Selain itu, K.H. Dewantara juga pernah menulis karangan yang berjudul
“Seandainya saya seorang Belanda” yang merupakan tamparan tersendiri untuk
Belanda. Akibat artikel tersebut, beliau ditangkap dan ditahan. Pada 18 Agustus
1913 keluarlah surat keputusan dari wali negara, beliau dikenakan hukuman
buang. Lalu beliau memilih Negeri Belanda sebagai tempat pengasingannya.
Pada tanggal 6 september 1913, beliau meninggalkan tanah air menuju ke tempat
pengasingan.
Menurut keputusan pemerintah, pada 17 Agustus 1917 berakhirlah hukuman
pengasingan bagi K.H. Dewantara. Namun, keinginan untuk pulang kembali ke
taneh air terpaksa ditunda karena perang di Eropa belum selesai. Akhirnya pada
tanggal 26 Juli 1919, keluarga K.H. Dewantara dapat meninggalkan negeri dingin
tersebut, bertolak menuju ke tanah air. Dan pada tanggal 5 September 1919
mereka mendarat di Jakarta dengan selamat.

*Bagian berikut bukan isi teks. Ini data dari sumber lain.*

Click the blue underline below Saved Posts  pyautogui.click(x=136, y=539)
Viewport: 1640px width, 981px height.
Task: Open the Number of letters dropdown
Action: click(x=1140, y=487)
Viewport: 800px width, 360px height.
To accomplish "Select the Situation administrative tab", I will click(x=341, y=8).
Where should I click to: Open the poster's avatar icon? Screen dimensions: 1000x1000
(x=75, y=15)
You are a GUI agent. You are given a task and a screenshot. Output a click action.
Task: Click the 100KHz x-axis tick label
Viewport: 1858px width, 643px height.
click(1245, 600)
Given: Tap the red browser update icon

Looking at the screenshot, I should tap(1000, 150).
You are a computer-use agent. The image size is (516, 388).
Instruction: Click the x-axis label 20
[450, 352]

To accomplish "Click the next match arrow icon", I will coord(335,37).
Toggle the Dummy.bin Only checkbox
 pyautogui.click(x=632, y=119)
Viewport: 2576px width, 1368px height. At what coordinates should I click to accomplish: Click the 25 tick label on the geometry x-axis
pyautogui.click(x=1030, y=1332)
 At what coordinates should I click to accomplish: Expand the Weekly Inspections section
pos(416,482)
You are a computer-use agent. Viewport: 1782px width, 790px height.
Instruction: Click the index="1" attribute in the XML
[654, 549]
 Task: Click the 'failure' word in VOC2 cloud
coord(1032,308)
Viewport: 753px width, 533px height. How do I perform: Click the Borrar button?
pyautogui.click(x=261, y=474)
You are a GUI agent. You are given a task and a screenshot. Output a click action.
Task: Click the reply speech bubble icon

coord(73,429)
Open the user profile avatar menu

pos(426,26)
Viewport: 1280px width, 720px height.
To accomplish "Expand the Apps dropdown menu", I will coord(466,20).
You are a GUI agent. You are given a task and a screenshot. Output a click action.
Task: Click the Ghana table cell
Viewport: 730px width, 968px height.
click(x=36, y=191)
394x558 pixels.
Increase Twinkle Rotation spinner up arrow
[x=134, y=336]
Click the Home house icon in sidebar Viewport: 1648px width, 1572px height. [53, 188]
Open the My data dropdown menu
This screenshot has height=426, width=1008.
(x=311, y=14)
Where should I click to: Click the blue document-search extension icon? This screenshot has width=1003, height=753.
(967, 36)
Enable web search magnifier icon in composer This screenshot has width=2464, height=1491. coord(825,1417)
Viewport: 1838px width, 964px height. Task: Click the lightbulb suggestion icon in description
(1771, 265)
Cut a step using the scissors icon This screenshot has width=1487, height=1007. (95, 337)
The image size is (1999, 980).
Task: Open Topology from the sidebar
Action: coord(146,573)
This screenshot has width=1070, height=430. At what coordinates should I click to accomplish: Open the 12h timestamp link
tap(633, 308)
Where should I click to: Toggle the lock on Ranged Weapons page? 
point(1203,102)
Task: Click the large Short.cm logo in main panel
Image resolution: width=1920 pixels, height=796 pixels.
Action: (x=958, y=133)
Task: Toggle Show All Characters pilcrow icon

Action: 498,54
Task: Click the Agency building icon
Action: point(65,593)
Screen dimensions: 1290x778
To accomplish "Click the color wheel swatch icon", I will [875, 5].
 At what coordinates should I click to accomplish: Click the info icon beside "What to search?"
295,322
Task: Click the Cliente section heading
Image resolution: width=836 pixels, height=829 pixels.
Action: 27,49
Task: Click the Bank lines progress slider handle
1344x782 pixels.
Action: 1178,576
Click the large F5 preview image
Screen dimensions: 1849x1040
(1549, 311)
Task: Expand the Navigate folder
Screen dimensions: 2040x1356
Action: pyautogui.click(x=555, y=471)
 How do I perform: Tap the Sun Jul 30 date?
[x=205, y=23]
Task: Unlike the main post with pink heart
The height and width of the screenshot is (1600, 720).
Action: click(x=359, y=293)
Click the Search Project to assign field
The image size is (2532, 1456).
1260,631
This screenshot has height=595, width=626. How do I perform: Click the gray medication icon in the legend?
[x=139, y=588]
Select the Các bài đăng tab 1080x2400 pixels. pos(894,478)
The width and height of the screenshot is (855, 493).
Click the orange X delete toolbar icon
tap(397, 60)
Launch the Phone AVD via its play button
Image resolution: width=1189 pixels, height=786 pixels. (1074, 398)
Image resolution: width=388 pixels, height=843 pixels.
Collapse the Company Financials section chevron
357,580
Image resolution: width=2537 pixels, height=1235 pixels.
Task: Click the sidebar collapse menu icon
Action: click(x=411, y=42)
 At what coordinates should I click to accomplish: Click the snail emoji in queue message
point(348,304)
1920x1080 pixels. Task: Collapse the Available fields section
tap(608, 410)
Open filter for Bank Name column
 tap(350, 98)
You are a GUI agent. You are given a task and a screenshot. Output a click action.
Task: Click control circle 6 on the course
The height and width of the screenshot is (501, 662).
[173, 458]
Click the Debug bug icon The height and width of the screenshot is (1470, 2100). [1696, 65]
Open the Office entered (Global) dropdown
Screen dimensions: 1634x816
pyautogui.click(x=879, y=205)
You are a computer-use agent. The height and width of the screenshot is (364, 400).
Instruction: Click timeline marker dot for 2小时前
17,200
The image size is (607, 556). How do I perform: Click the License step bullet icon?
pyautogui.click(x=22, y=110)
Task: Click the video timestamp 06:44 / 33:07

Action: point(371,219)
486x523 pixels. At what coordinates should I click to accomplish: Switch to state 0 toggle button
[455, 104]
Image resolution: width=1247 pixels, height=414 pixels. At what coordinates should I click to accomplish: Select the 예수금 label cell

Sebelum tahun 1922, K.H. Dewantara adalah seorang politikus terkemuka.
Hukuman pengasingan, hukuman penjara ataupun penahanan-penahanan
terhadap dirinya tidak mampu manahan dan mematahkan kegiatannya dalam
usahanya mencapai cita-citanya.
Pada tanggal 26 April 1959, Ki Hadjar Dewantara wafat dengan tenang di tempat
kediamannya Padepokan Muja-muju Yogyakarta sesudah melaksanakan tugas
luhur dan mengabdi kepada bangsanya sejak berusia 24 tahun. 
Demikianlah sedikit lukisan mengenaia K.H. Dewantara, seorang tokoh pejuang
nasional angkatan 1908 ynag sangat besar jasanya dan selalu berusaha menuju
ke arah  persatuan dan kesatuan. Beliau adalah perintis kemerdekaan, perintis
pendidikan nasional dan perintis kebudayaan nasional. Karena jasanya yang
besar itu, dia diangkat oleh Pemerintah RI sebagai pahlawan bangsa pada
tanggal 8 Maret 1955. Kemudia, pada tanggal 28 April 1959 Persatuan Wartawan
Indonesia (PWI) mengangkat K.H. Dewantara sebagai Ketua Kehormatan PWI
secara posthum atau anumerta karena jasanya di kalangan jurnalistik. Peristiwa
ini terjadi dua hari sesudah K.H. Dewantara wafat.